Aim of the task: Output the listing lines from the one containing "Screen dimensions: 592x386" through the one containing "Action: click(618, 198)", inclusive, reproducing each line verbatim.

Given information:
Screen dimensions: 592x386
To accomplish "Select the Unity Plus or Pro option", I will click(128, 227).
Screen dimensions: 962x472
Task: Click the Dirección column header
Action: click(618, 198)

---

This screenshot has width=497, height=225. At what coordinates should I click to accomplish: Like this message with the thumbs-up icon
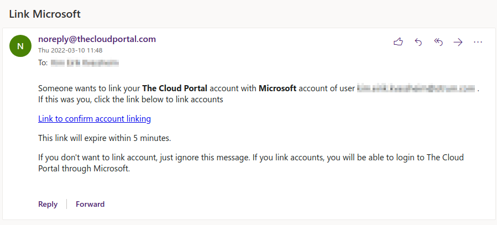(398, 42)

Problem solution:
Screen dimensions: 592x386
To accomplish "Select the Unity Plus or Pro option", I will click(128, 227).
Screen dimensions: 962x472
Task: Click the Dirección column header
Action: click(618, 198)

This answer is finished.